Satu cara untuk menyelesaikan masalah adalah dengan mengatur hal yang
tidak diharapkan agar jangan terjadi dan berusaha agar semua hal
terjadi seperti apa yang inginkan. Maka saya harus mengembangkan
kekuatan atau saya bersandar pada orang lain yang punya kekuatan yang
bisa membantu saya setiap saat sehingga segala sesuatu terjadi atas
keinginan saya. Tapi ini tidak mungkin. Tidak ada seorang -pun didunia
ini yang keinginannya bisa selalu terpenuhi. Jadi timbul pertanyaan
bagaimana saya tidak bereaksi buta terhadap hal-hal yang tidak saya
sukai? Bagaimana tidak membuat ketegangan? Bagaimana menjaga tetap damai
dan harmonis?
Di India, juga negara lain, para bijaksana telah mempelajari masalah
ini – masalah penderitaan manusia – dan menemukan solusinya : Bila
sesuatu yang tidak diinginkan terjadi dan seorang mulai bereaksi dengan
membangkitkan kemarahan, takut atau kenegatifan apa saja, secepatnya ia
harus mengalihkan perhatian-nya ke hal lain. Misalnya , berdiri,
mengambil segelas air, mulai minum. Kemarahannya tidak akan diper-banyak
dan ia akan keluar dari kemarahan. Atau mulai menghitung: satu, dua dan
seterusnya. Atau mengulang sebuah kata, kalimat atau mantra, mungkin
nama dewa dewi yang dipercaya, pikiran dialihkan dan anda keluar dari
kenegatifan dalam batas tertentu.
Solusi ini membantu. Dengan cara ini batin merasa bebas dari
kegelisahan. Tapi sebenarnya solusi ini hanya bekerja pada lapisan
sadar. Dengan mengalihkan perhatian ia menekan kenegatifan jauh kedalam
bawah-sadar dan pada lapisan ini ( bawah-sadar – Admin ), tanpa ia
sadari, ia melanjutkan membangkitkan dan menggandakan kekotoran yang
sama. Pada permukaan terdapat lapisan ketenangan dan harmonis, tapi pada
kedalaman batin terdapat gunung berapi yang tertidur yang cepat atau
lambat akan meletus dengan hebat.
Pencari kebenaran batin lainnya melanjutkan pencariannya dan dengan
mengalami realita dari batin-materi dalam dirinya mereka mendapatkan
bahwa mengalihkan perhatian hanyalah menghindar dari masalah. Menghindar
bukanlah solusi yang baik: orang harus menghadapinya. Saat kekotoran
timbul dalam batin, amati saja, hadapi. Kekotoran mental akan segera
berkurang secepatnya seorang mengamati-nya. Dengan perlahan kekotoran
akan layu dan tercabut.
Solusi yang baik adalah menghindari dua extrim — penekanan atau
bereaksi buta. Menekan kekotoran dalam bawah-sadar tidak akan mencabut
kekotoran tersebut, membiarkan kekotoran batin menjelma dalam bentuk
tindakan fisik atau vokal hanya akan menimbulkan masalah lebih banyak.
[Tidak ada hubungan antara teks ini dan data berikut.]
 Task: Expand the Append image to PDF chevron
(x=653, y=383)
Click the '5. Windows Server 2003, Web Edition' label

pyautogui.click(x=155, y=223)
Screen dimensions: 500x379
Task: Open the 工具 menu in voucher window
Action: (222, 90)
Tapi bila seorang hanya mengamati, kekotoran akan berlalu dengan
sendirinya dan kenegatifan tercabut. Ia bebas dari kekotoran batin.
Ini kedengaran bagus, tapi apakah ini benar-benar praktis? Untuk
rata- rata orang apakah mudah menghadapi kekotoran batin? Saat kemarahan
timbul, begitu cepat ia menguasai kita sehingga tidak sempat
mengenalinya. Dikuasai oleh kemarahan, kita bertindak secara jasmani
atau ucapan yang merugikan kita dan orang lain. Kemudian saat amarah
telah berlalu, kita mulai menyesal, minta ampun dari orang ini dan itu
atau dari Tuhan: Oh saya telah membuat kesalahan, mohon ampuni saya.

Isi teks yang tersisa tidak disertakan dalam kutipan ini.